Die Abweichungen zu der Neuauflage zeigen sich deutlich sowohl an der geringeren Lichtdurchlässigkeit des Glases, als auch an den leicht abweichenden Maßen. Die Bodenplatte des antiken Glases ist in der Mitte stärker gewölbt und nach außen hin flacher. Das beeinflusst auch insgesamt die Gesamthöhe. Auch der Durchmesser der Kuppa variiert gegenüber der Neuauflage.
Die Gründe dafür liegen in dem damals nicht 100% zu läuterndem Quarzsand der Glasschmelze. Im Vergleich zu dem heutigen Glas erscheint das antike daher leicht grau. Zudem wurde die Kuppa damals nicht in eine Stahlform, sondern in eine Holzform geblasen, die mit der Zeit ausbrannte, und damit den Durchmesser des Glases leicht erhöhte und auch noch Einfluss auf die Oberflächenstruktur des Glases nahm.
In der Geschichte des modernen Glases steht dieser Gläsersatz am Anfang einer Entwicklung, die den Jugendstil und die frühe Moderne gerade einleitete.

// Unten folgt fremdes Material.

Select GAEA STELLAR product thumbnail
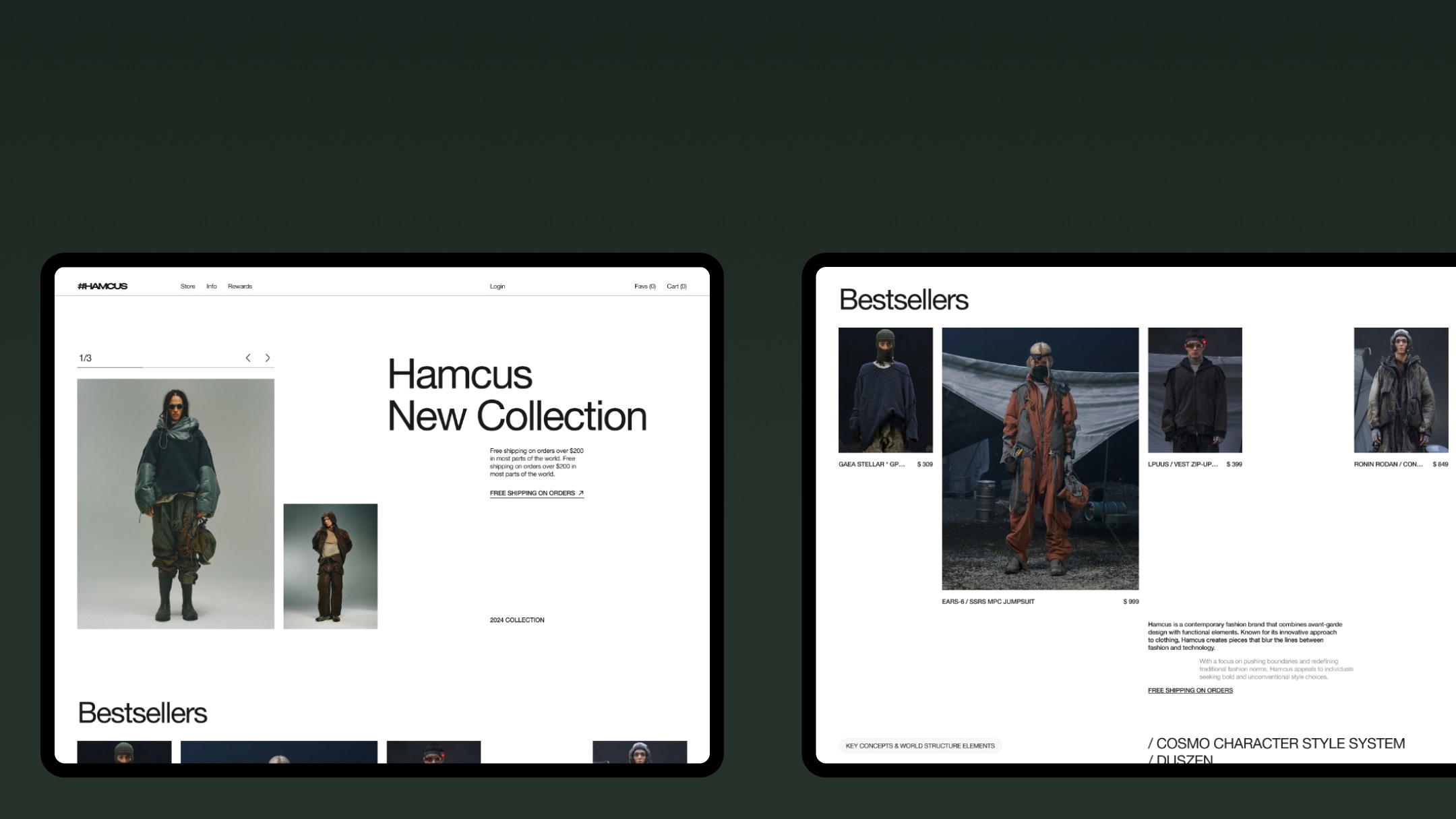 (885, 390)
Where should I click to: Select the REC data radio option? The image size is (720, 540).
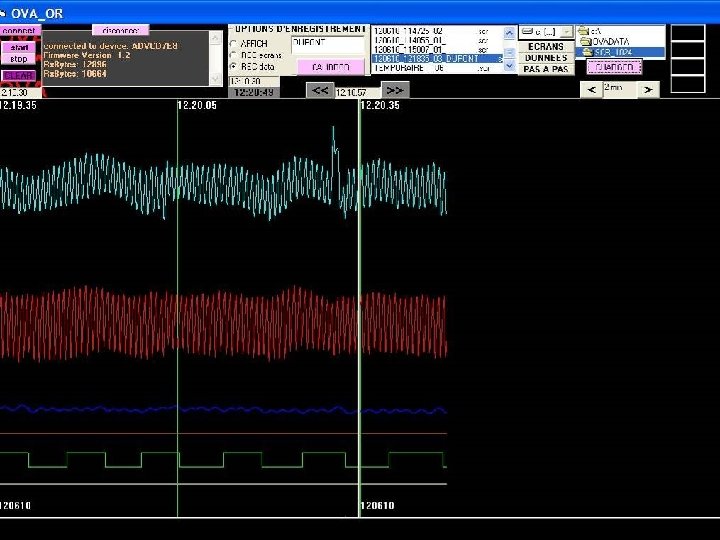click(x=234, y=66)

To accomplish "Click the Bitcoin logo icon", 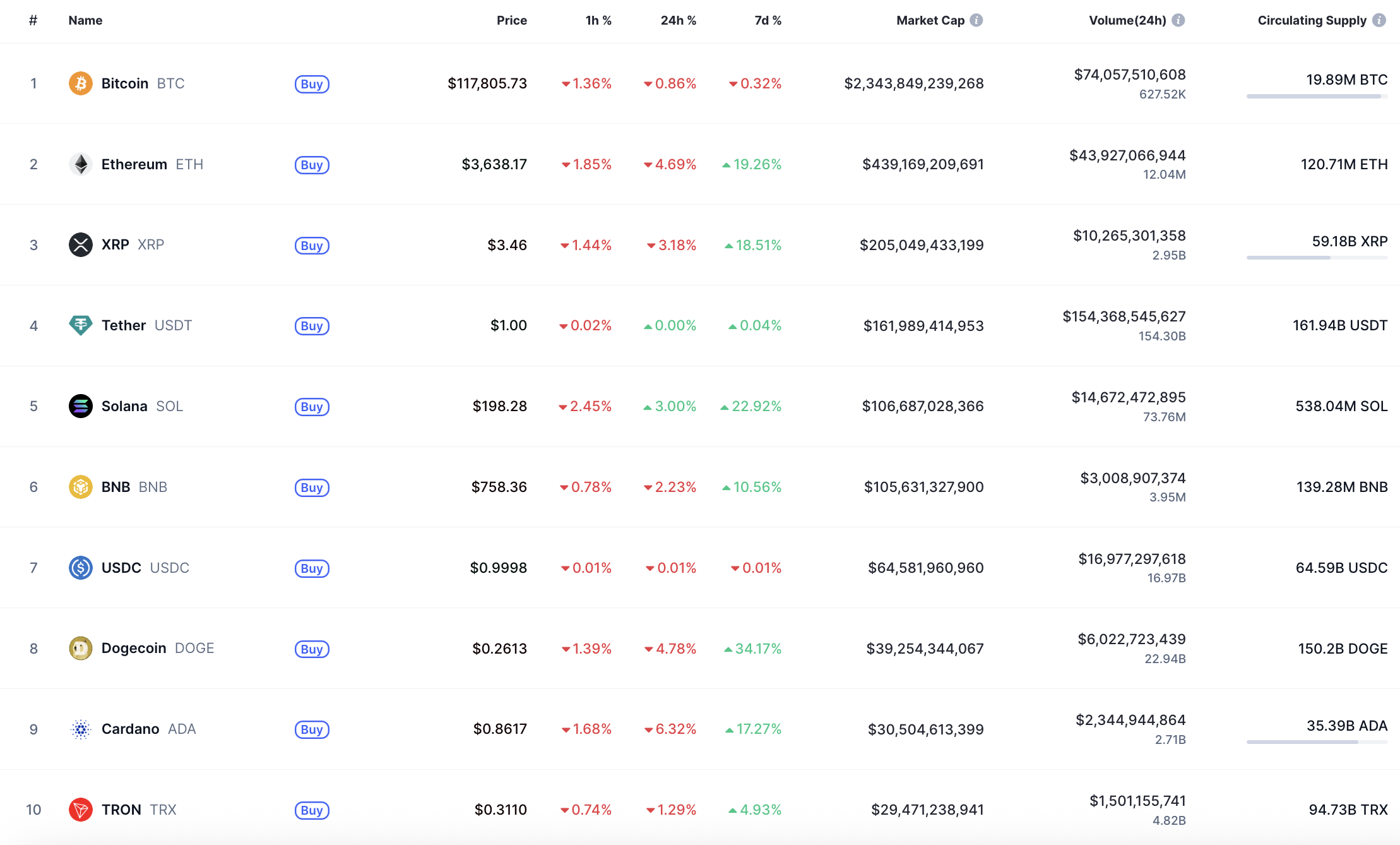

Behrens’ Anliegen war eine „Kunst für Jedermann“ zu schaffen. Er brachte die „Veredelung der gewerblichen Arbeit im Zusammenwirken von Kunst und Industrie“ in deutschen Unternehmen auf den Weg und leistete gerade mit diesem Gläsersatz Pionierarbeit. Ab 1907 zählte er zusammen mit 11 weiteren Künstlern und Industriellen zu den Gründern des für dieses Ziel ab 1907 angetretenen Deutschen Werkbundes. Die zeitgenössischen Reformkriterien und Maximen des Bundes – zu dessen Begründern Peter Behrens zählte – wurden mit diesem Gläsersatz erstmals greifbar: künstlerische Qualität, Zweckorientierung, Material- und Konstruktionsgerechtigkeit. Die besondere Leistung von Peter Behrens erkannte man darin, dass er „als erster das Trinkglas von unorganischen Verzierungen befreite und die Wirkung ganz auf die, aus dem Materialbegriff des Glases entwickelten Formen verlegte“ (Karl With 1912/13).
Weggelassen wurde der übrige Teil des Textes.